WHAT THE EXERCISE ASKS: Identify every line in the records below that contains the word "agent", and copy each of those lines.

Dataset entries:

※ ※ ※

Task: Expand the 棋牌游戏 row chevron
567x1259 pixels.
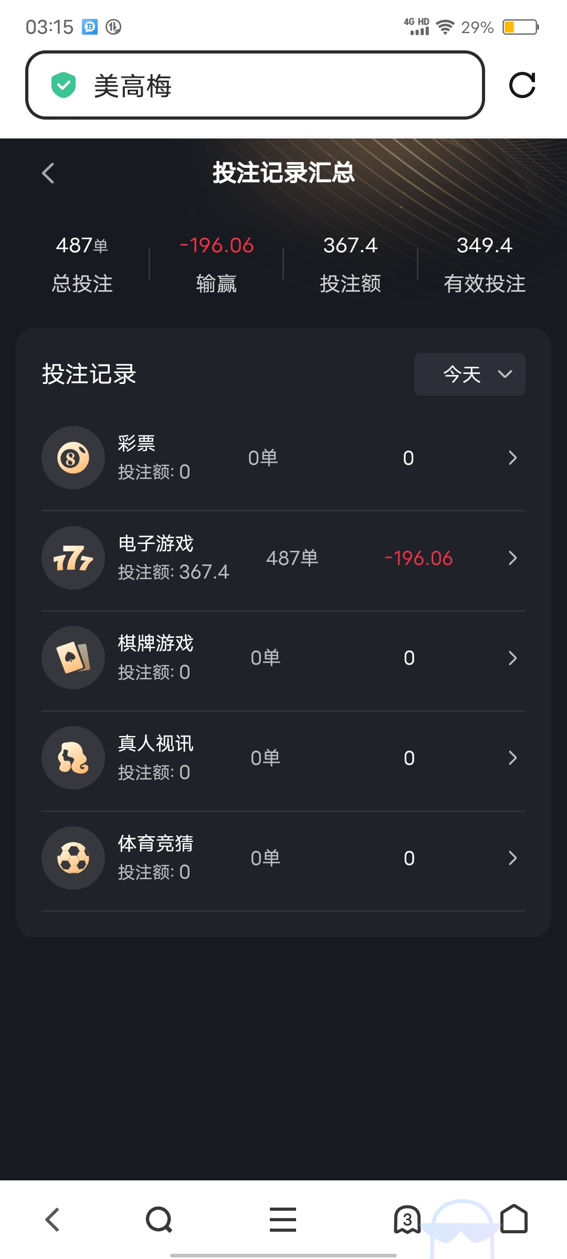Action: (x=513, y=658)
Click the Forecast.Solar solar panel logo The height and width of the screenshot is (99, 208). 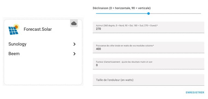pyautogui.click(x=14, y=30)
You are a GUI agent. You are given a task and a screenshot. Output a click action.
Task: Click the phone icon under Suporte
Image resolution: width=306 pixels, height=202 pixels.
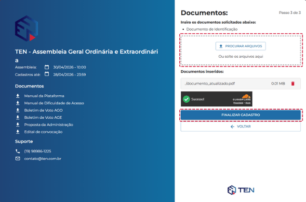click(18, 151)
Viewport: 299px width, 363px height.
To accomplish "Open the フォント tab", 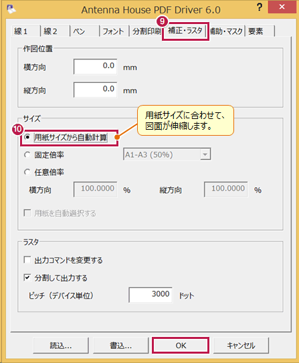I will tap(114, 31).
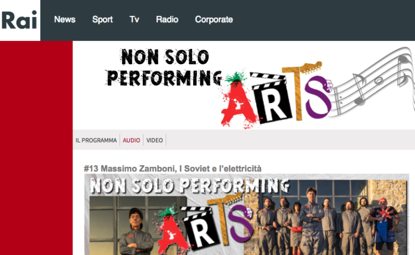The image size is (415, 255).
Task: Go to the Sport section
Action: (102, 19)
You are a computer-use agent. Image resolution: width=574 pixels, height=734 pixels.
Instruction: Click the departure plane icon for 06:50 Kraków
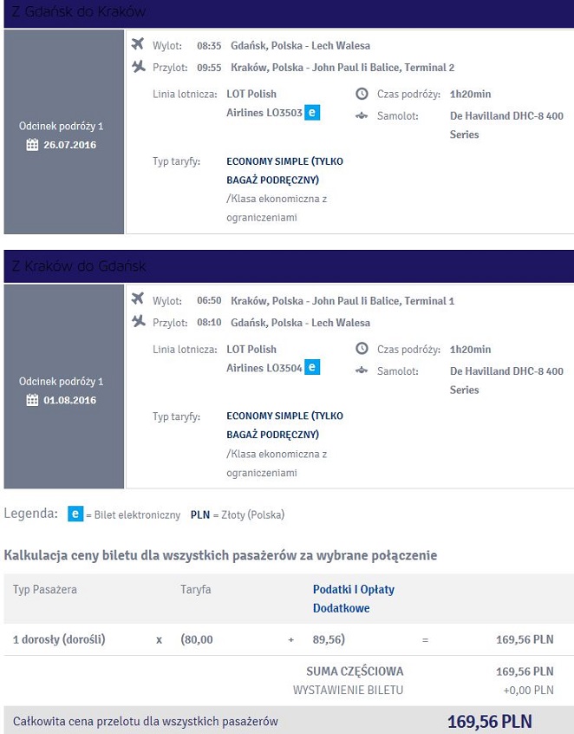pyautogui.click(x=138, y=298)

※ ※ ※

WORKED SOLUTION:
You are a GUI agent. You are given a task and a screenshot. Output a click action.
You are a computer-use agent. Image resolution: width=574 pixels, height=734 pixels.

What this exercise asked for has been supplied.